Subsea factories are no longer a distant dream.

Subsea technology has been around for decades, but increasingly demanding applications on the seafloor require more reliable power and sophisticated automation technologies. The offshore industry is moving functionality from the platform to the bottom of the sea to achieve even greater levels of productivity on smaller and less accessible oil and gas fields.

Most people from the oil and gas industry, whether on the supplier side or with the oil companies, have seen that there is a growing interest in new underwater technology. Visionary operators, especially Statoil in Norway, is aiming for complete production facilities for oil and gas on the seabed (to achieve even greater levels of productivity). We call them subsea factories – and they are no longer only a distant dream.

We know where we are heading, and we know how to get there. We have already come a long way. Subsea pumps are already on the seabed. Gas compressors are right around the corner. The next big step is the underwater separation of oil, water and sand from the well stream. For a company dealing with power and automation solutions, such as ABB, we see three main challenges of subsea production:

– Efficient and reliable power transmission over vast distances, under water
– Robust equipment that can withstand the stress and pressure on the seabed and operate without maintenance for long periods of time
– Development of reliable communication, monitoring and control of these subsea factories

In ABB we are continuously working with all of these areas. A criteria for success is strategic R&D in partnership with the oil companies. This means that the risk involved in developing new technology is shared and that the oil companies get access to exactly the technology they need. The technology will be qualified, meaning that it can be re-used in other projects.

Today, the wells on the seabed are either tied to platforms, floating production units (FPSOs) or connected directly to onshore facilities. For example, there is absolutely nothing to see on the surface of the water off the vast Ormen Lange and Snøhvit gas fields in Norway. For both  practical and economical reasons oil companies chose not to have any surface installations on the two biggest developments on the Norwegian continental shelf the last decade.
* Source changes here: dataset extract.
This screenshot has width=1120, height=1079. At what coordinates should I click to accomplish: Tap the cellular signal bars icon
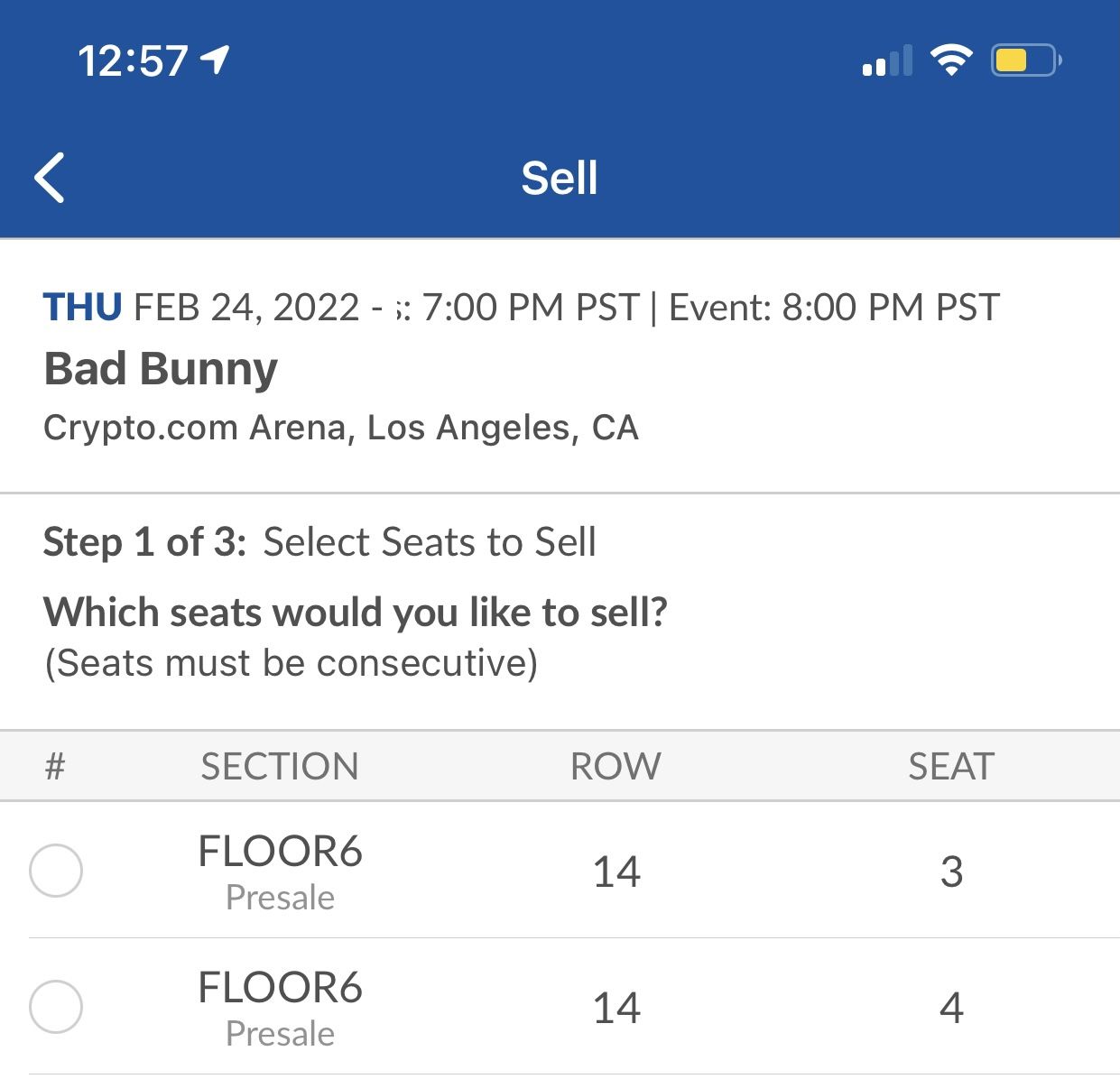pyautogui.click(x=887, y=60)
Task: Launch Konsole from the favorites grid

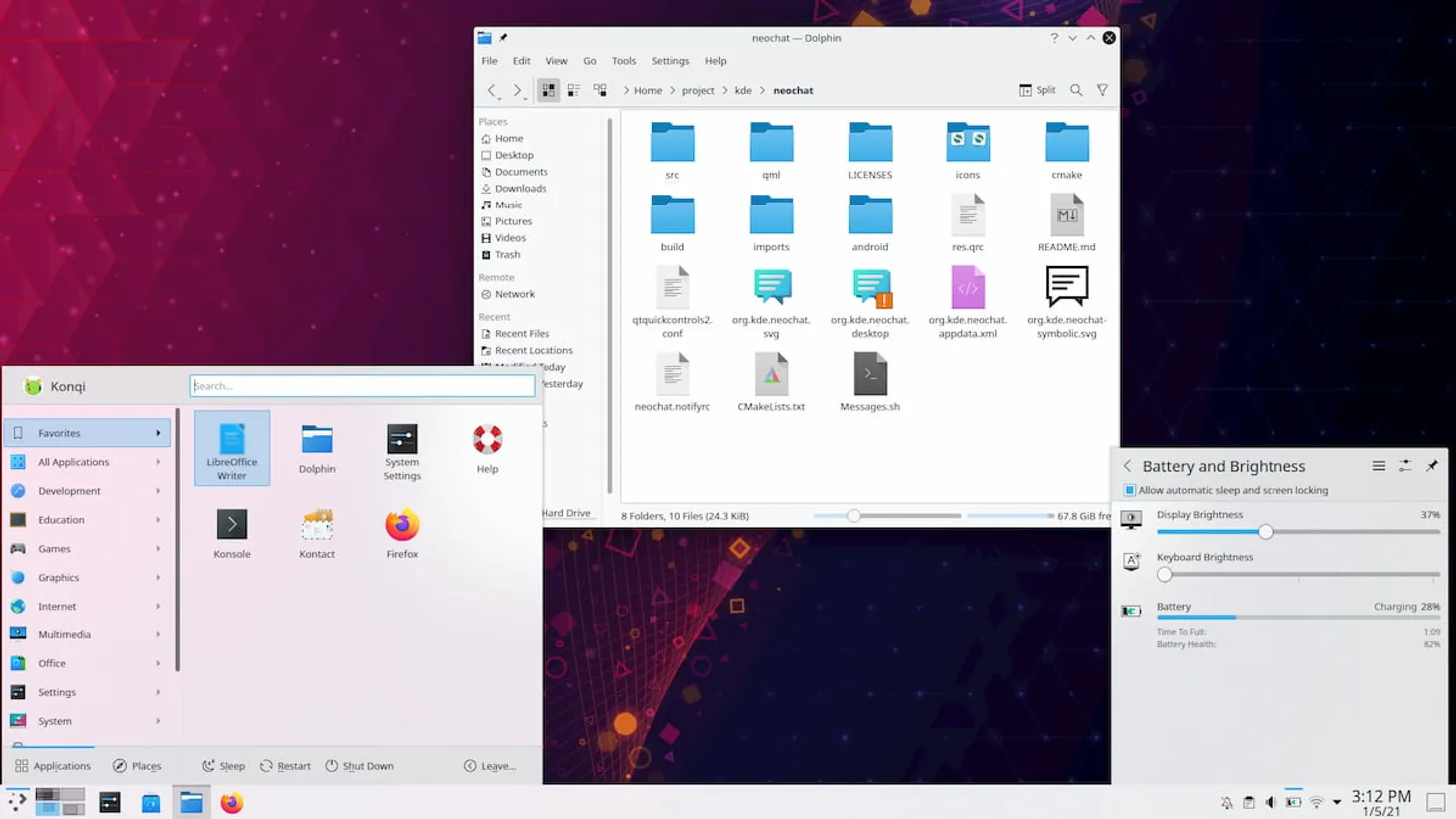Action: 231,533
Moving technology from the platform or the onshore facility and down to the seabed, simply means lower investment and operational costs in the long run. The smaller oil and gas fields become more profitable and the recovery rate increases. In other words: with technology, we are able to increase the number of profitable fields and their life spans.

I have followed the development of subsea technology closely since its beginnings as only ideas in the 1980s to today’s reality which are subsea facilities with an increasing amount of hi-tech equipment under the sea. And we can now solve challenges in terms of power supply and process control over vast distances, in greater depths of water and in increasingly harsh conditions.

Have a look at our subsea infographic.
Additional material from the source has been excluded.